Lemon Risotto with Spinach




Rating: 3.8 / 5.00 (15 Votes)


Total time: 45 min

Servings: 4.0 (servings)

Preparation:
















Instructions:

1. hot rinse untreated lemon, rub dry. peel a quarter of the peel so thin that no white skin remains. Grate 1/2 tsp. zest from this lemon. Squeeze both lemons, mix juice and all peels with 1/2 quart boiling hot water.

Clean spinach leaves and rinse thoroughly. Peel onion, cut into cubes. bring clear soup to boil. In another saucepan over medium heat, sauté onion in 1 tbsp butter plus the oil until translucent. Add long grain rice, stirring until translucent. Extinguish with lemon water including peels and cook this while stirring,.

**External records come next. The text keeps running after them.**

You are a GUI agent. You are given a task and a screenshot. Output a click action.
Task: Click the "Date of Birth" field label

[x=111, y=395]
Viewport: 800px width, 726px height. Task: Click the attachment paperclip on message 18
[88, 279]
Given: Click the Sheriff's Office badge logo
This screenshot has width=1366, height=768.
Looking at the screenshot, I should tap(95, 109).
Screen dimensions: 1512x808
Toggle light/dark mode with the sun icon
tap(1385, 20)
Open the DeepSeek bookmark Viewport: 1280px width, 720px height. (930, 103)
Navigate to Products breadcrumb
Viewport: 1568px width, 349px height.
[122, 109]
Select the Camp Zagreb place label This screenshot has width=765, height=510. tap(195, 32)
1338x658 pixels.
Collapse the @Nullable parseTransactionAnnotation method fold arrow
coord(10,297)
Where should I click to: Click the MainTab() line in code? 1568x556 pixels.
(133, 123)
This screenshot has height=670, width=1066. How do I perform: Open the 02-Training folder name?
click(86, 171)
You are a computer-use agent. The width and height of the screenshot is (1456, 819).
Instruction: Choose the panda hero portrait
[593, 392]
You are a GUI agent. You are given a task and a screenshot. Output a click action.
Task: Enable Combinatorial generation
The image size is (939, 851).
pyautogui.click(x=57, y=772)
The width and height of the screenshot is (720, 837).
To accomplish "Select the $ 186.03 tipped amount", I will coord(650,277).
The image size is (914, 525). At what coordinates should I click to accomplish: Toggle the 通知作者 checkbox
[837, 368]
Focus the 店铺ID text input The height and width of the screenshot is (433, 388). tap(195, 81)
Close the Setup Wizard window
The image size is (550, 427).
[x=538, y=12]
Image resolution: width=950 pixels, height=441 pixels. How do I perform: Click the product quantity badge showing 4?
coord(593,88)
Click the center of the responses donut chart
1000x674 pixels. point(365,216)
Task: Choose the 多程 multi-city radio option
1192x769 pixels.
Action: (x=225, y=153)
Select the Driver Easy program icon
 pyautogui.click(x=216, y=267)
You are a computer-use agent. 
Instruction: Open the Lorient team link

Cover long-grain rice with hot clear soup and cook, stirring, until it has absorbed the liquid. Pour the clear soup again and gradually cook the long grain rice al dente for about 25 minutes.

Sauté the spinach in the remaining butter until it collapses. Stir into the risotto with the Parmesan and season with salt and freshly ground pepper. Cover and allow to swell for 2 min before serving.

Tip: Did you know that one bowl of spinach covers about 50 percent of your magnesium needs?